## WHAT YOU SHOULD DO
Find every line in the records below that holds the word "computer" and copy it.

## DATASET EXTRACT
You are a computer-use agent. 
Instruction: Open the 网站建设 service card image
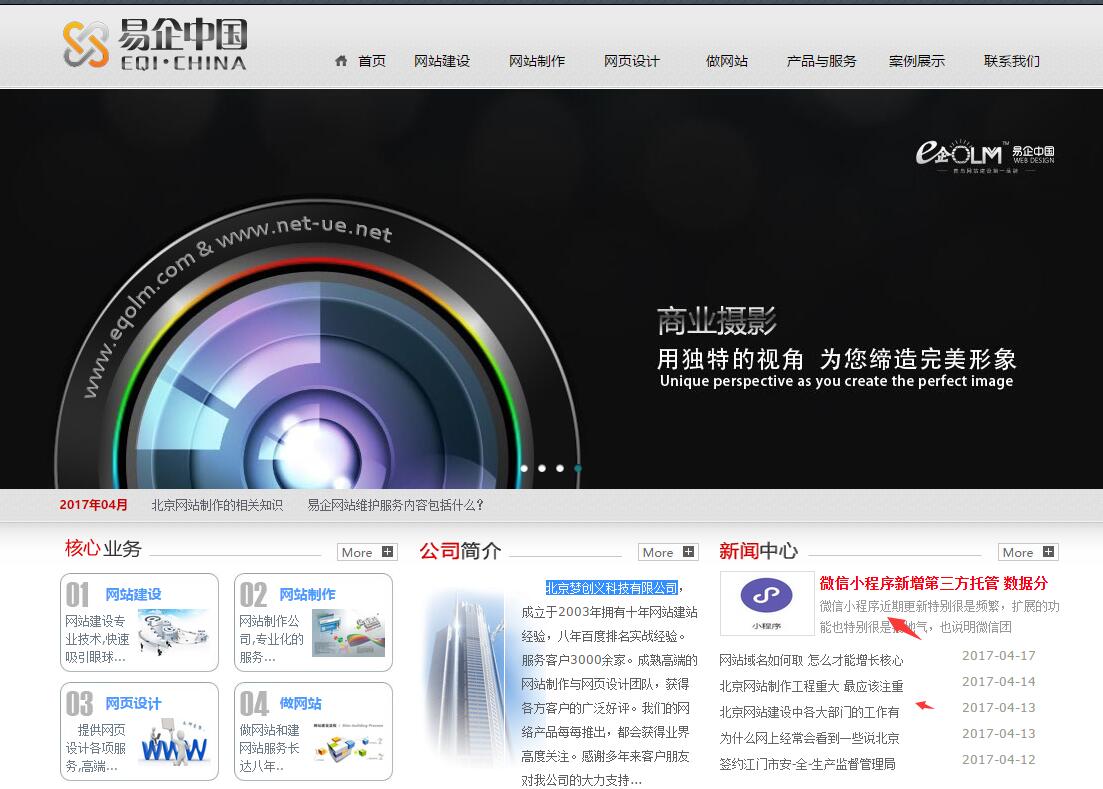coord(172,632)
==
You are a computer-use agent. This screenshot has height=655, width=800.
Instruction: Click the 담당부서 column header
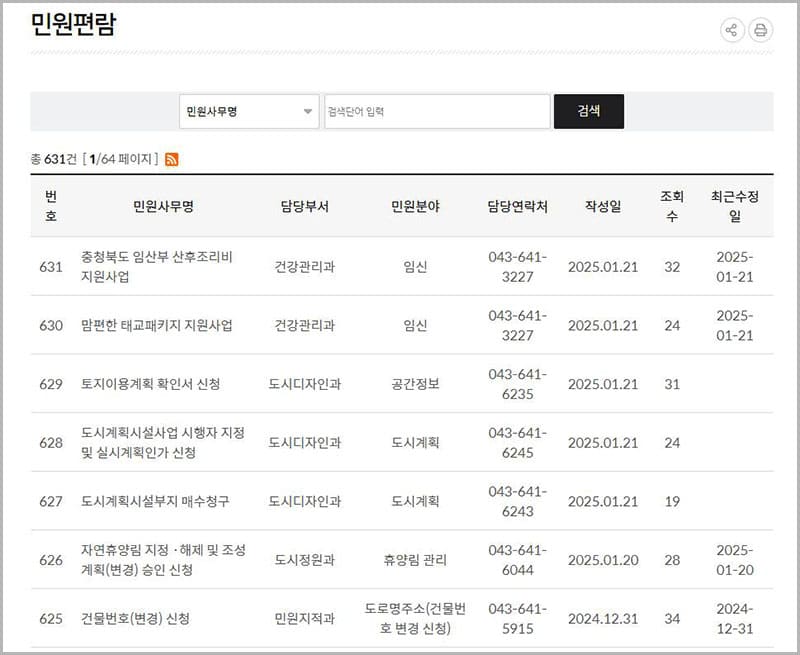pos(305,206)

## ANSWER TO THIS EXERCISE
You are a computer-use agent. 
You are a computer-use agent. This screenshot has height=655, width=800.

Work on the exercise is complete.